With the help of government fundings, Abexome Bioscience is working towards creating monoclonal antibodies to benefit stem cell research and biosimilars
Stem cell research holds tremendous potential for addressing various dreaded diseases. At present, many stem cell markers do not have antibodies available commercially and the only option is to import these at high cost. To overcome this hindrance, Bangalore-based Abexome Biosciences initiated a project to generate a library of monoclonal antibodies (mAbs) against human embryonic stem cells. With dedicated centers for stem-cell research being established in the country, the company aimed to fill these gaps by developing antibody tools that would be required by the stem-cell research community. The project got a boost when the company received
25 lakh from the Department of Biotechnology (DBT), Government of India, through the Small Business Innovation Research Initiative scheme.
Abexome is also working on another initiative for developing antibodies and pharmacological assays for common biosimilar mAbs. This work is again supported by the DBT through a combined grant and loan under the Biotechnology Industry Partnership Programme (BIPP) scheme. It received
1.20 crore as funds and believes that this project will have a major impact in fostering development of such mAbs in the country.
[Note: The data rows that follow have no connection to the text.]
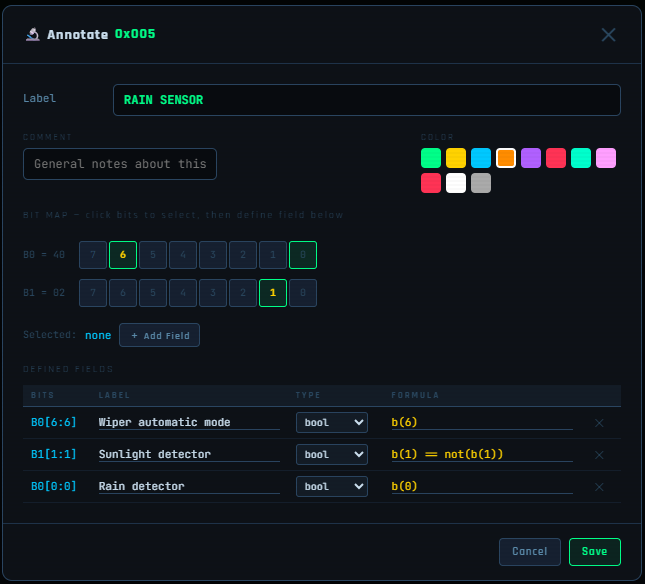This screenshot has height=584, width=645.
Task: Pick the orange color swatch
Action: click(x=506, y=158)
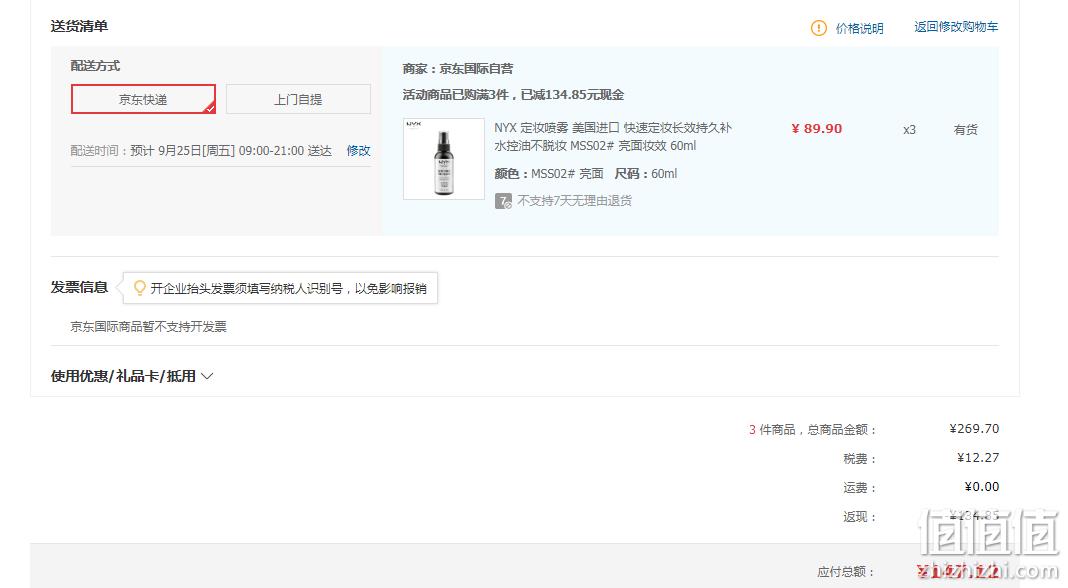Image resolution: width=1068 pixels, height=588 pixels.
Task: Click the lightbulb tip icon by invoice info
Action: point(140,288)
With these two projects, the company is aiming at offering cost-effective and quality services and products to the research community in academia and industry. The company, which specializes in the production of recombinant proteins, antibodies and immunoassays, was set up in 2007 with the aim of providing core biology solutions in life sciences R&D. It was founded by a team of scientists who were involved in setting up biotechnology businesses earlier. The company is currently engaged with some of the leading pharmaceutical and biotechnology organizations and reputed academic labs in India. One of its antibody clones was recently in-licensed by a global life science solutions company. For the last few years, the company has grown quite rapidly.
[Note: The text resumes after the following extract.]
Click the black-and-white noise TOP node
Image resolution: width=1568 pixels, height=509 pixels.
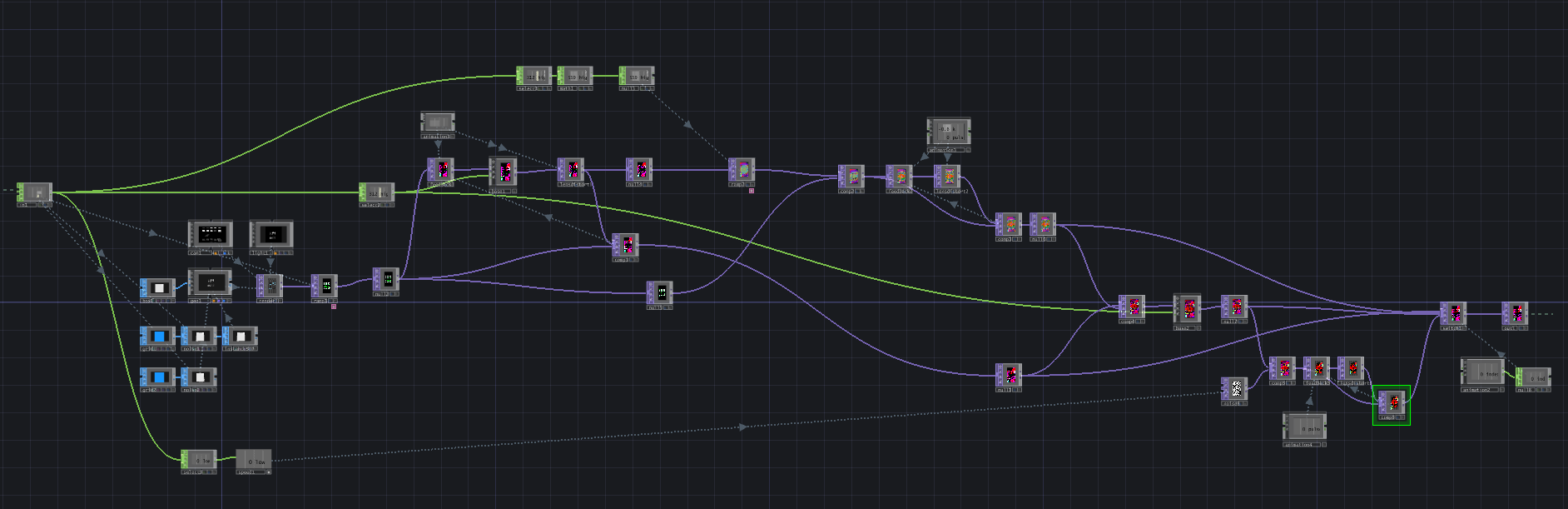click(x=1235, y=389)
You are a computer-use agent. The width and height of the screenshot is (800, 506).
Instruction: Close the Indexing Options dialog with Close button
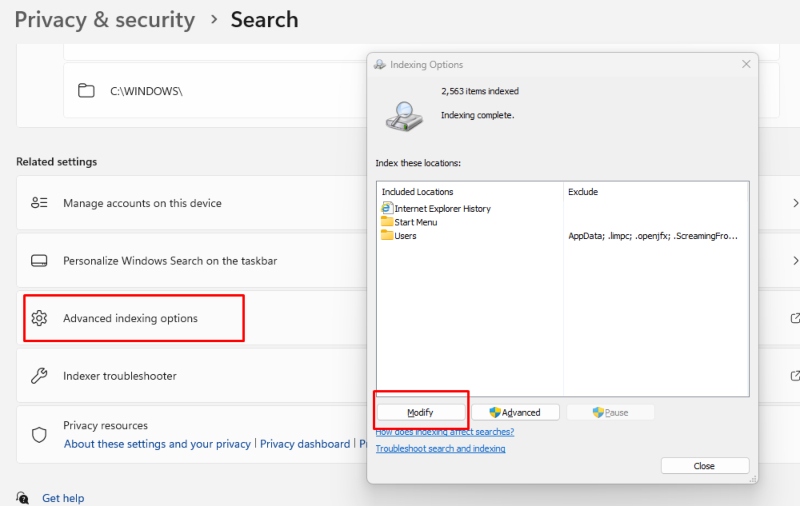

“We are grateful to the DBT for sponsoring this project. For the phase I of the project, we received a grant from the DBT. We think it is a very unique situation in India with so much support available from the DBT and other government agencies for development of new biotech products and platform technologies,” says Dr Sujan K Dhar, CEO, Abexome Biosciences.
The way forward
Currently, most of the critical reagents for research have to be imported, resulting in delays and increased spendings. Therefore, both the projects being worked upon by teams of scientists at Abexome are unique and hold great importance in cutting down costs.
In case of monoclonal antibodies against human embryonic stem cells, the company is expecting to establish the proof-of-concept by developing the first set of antibodies with grant from the DBT and then build on it further. “We have already initiated the work and it would take another six months at least to develop the first set of products,” says Dr Dhar.
In the project funded by the BIPP on developing antibodies and pharmacological assays for common biosimilar mAbs, the company expects the product to have a good industrial impact and it is expected to hit the market within the next one year. “There is a dearth of high quality indigenous lab reagents and, therefore, to break that barrier we have initiated these projects. With no duty on the products, the cost will be 30 to 40 percent cheaper than the imported ones,” said Dr Dhar.